Internationale Pharmakonzerne erproben ihre neuen Medikamente zunehmend in Ländern wie Brasilien und Mexiko. Klinische Versuche kosten dort weniger als etwa in den USA. Statistiken der US-Gesundheitsbehörde NIH belegen, dass in Brasilien mehr als 2.000 Medikamententests durchgeführt wurden. In Mexiko fanden rund 1.300 und in Argentinien etwa 1.100 solcher Versuche statt. Laut dem Gesundheitsministerium in Washington war die Tendenz in den vergangenen Jahren steigend. 1990 hatten US-Pharmakonzerne demnach nur 271 Tests im Ausland vorgenommen. Bis 2008 erhöhte sich die Zahl auf weit über 6.000.

Die US- Behörde für Arzneimittelzulassung (FDA) prüft zwar die Ergebnisse der Studien, jedoch nicht die Methoden, nach denen sie durchgeführt werden.
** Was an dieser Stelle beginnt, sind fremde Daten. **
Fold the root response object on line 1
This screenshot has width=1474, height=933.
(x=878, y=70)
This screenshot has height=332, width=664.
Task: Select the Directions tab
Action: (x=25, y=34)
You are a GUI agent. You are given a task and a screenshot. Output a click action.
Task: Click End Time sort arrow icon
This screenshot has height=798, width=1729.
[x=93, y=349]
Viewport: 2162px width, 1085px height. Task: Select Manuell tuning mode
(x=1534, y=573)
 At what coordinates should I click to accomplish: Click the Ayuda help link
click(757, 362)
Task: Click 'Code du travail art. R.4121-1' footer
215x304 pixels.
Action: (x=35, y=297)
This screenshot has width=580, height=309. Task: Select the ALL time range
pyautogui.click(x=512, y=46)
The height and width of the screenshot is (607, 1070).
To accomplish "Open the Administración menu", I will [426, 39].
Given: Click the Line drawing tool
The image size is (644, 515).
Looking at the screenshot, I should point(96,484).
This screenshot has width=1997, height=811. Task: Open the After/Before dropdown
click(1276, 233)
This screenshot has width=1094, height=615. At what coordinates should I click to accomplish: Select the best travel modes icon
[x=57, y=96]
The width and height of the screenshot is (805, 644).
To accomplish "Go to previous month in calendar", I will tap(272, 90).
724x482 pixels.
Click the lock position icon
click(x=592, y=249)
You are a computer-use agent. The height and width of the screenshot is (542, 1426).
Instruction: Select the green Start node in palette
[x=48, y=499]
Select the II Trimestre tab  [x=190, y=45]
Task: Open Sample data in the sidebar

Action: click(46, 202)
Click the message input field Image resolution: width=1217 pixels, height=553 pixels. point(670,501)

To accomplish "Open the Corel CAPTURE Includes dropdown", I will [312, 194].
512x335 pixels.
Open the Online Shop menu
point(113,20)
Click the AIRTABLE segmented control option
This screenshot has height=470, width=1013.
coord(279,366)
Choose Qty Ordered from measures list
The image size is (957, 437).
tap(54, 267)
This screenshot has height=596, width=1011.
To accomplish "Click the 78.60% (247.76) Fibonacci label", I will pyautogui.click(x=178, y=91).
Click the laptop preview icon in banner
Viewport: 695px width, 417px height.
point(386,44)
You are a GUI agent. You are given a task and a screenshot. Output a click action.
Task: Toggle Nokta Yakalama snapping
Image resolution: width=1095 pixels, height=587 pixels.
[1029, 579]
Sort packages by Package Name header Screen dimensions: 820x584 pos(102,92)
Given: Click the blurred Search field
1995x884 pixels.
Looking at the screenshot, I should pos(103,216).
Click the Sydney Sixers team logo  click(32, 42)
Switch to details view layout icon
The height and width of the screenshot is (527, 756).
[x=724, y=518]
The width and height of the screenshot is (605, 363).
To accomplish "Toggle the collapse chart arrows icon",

Ähnlich geht die mexikanische Behörde COFEPRIS vor. Damit steigen die Risiken für Probanden.

Das Iberoamerikanische Cochrane-Netzwerk, in dem Wissenschaftler zusammengeschlossen sind, kämpft bisher vergeblich für eine Datenbank zu laufenden Tests in Lateinamerika. Die Weltgesundheitsorganisation WHO hatte ein solches Register bereits 2005 auf globaler Ebene angemahnt.